Curiosity Killed the Cat, but Rescued Your Ride
Anticipating our next ride, we can spend all the time in our day feeling excited about what it will hold! Yet, when we get there, our efforts sometimes fall flat. At one time or another, you or a rider you know has experienced at least one of these frustrations, irritations, and anxieties:
Forgetting what you worked on during your last ride.
Repeating the same lessons over and over again.
Struggling with timing and feel.
Losing track of your motivation.
Of course, we often attribute WHY it happens to factors like missed meals, a long day at work, or a distracting personal matter, but let’s dig a little deeper. We’ve all heard, “work smarter, not harder,” but what does that mean for equestrians?
Inevitably, you will encounter disappointments in your training. It’s completely natural. Success is attained by viewing setbacks as an opportunity and not as an excuse. Your response to discomfort is within your control. Let’s take a look at HOW to overcome these setbacks by igniting our critical thinking skills. The good news? The first step is as simple as getting CURIOUS.
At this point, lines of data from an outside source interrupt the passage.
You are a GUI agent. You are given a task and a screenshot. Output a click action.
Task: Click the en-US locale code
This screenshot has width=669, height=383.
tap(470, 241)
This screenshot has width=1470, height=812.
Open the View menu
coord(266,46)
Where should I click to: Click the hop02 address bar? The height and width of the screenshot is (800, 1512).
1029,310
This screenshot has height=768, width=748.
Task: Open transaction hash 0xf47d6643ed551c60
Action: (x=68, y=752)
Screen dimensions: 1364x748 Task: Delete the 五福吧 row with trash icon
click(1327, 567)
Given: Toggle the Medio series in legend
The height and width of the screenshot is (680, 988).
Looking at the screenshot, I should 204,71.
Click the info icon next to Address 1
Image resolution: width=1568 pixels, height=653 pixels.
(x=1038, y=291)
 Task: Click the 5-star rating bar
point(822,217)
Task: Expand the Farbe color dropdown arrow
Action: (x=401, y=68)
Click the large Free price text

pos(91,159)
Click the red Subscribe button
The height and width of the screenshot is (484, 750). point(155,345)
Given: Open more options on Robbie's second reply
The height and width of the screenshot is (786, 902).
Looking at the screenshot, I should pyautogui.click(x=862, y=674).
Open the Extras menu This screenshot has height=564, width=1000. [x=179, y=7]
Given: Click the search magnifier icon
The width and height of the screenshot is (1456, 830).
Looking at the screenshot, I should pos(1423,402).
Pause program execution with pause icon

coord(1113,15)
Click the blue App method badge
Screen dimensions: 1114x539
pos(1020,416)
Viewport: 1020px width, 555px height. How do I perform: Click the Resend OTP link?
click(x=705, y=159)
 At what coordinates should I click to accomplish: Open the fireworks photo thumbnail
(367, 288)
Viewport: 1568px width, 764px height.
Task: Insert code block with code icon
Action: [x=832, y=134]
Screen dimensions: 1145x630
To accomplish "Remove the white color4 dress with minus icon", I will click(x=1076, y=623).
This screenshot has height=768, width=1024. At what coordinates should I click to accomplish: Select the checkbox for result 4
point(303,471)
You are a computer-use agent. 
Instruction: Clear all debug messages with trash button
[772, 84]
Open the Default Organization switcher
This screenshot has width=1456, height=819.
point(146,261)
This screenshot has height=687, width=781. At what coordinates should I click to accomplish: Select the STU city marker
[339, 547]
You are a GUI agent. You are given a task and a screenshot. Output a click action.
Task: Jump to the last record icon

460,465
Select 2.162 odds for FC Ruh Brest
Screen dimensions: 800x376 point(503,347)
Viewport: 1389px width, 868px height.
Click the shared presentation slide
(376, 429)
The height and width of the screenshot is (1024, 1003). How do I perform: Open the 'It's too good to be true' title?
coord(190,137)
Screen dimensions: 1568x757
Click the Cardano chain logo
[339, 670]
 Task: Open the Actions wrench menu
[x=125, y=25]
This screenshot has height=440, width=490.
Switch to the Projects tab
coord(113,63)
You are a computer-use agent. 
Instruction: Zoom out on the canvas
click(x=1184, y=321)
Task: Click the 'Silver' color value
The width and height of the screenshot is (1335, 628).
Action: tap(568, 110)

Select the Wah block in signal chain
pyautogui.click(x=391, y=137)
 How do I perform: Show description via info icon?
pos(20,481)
Curiosity is a tool that invites us change our experience. Instead of wallowing in restricting thought patterns, successful riders know when to put curiosity to work. Exploring the different avenues to answer something, even if it’s outside the norm, helps you stay open to possibilities. When you are curiously engaged in gathering information, you function in a neutral state that affords greater mental flexibility. 1
Next time you find yourself frustrated, irritated, or anxious about your ride, change your perspective with a sense of curiosity. Replace those limiting behaviors by:
Seeking out new solutions.
Ask yourself, “What else?” “What are more ways I could approach this?” It doesn’t mean you do all of these things, but you explore them before proceeding.
Enhancing listening skills.
Listen carefully to others and then give and receive feedback without reacting. Assess statements and arguments. Ask pertinent questions. Examine beliefs, assumptions, and opinions and weigh them against facts.
Identify patterns in complex situations.
Find the similarities between current and past projects. Reject information that is incorrect or irrelevant. Adjust opinions when new facts are found.
Regularly seek out real input. Ask, “What are three or four things I could have done better here?” Frame the question in specific terms, instead of simply asking, “Do you think I should have done anything differently?”
Admit a lack of understanding or information. Acknowledge your failures and capture the lessons you’ve learned from them. Have an interest in finding new solutions. Suspend judgment until all facts have been gathered and considered.
Absolutely everyone can advance as a rider by improving their ability to learn! If we remain curious, we challenge our normal standards and reactions - setting our mind on a new train of thought down the path to success. Recognizing the benefits of a curious mind will improve your ability to adapt to demanding situations and function at your best with your horse.
1 Hoobyar, Tom, Tom Dotz, and Susan Sanders. NLP: The Essential Guide to Neuro-linguistic Programming. New York: HarperCollins, 2013. Print.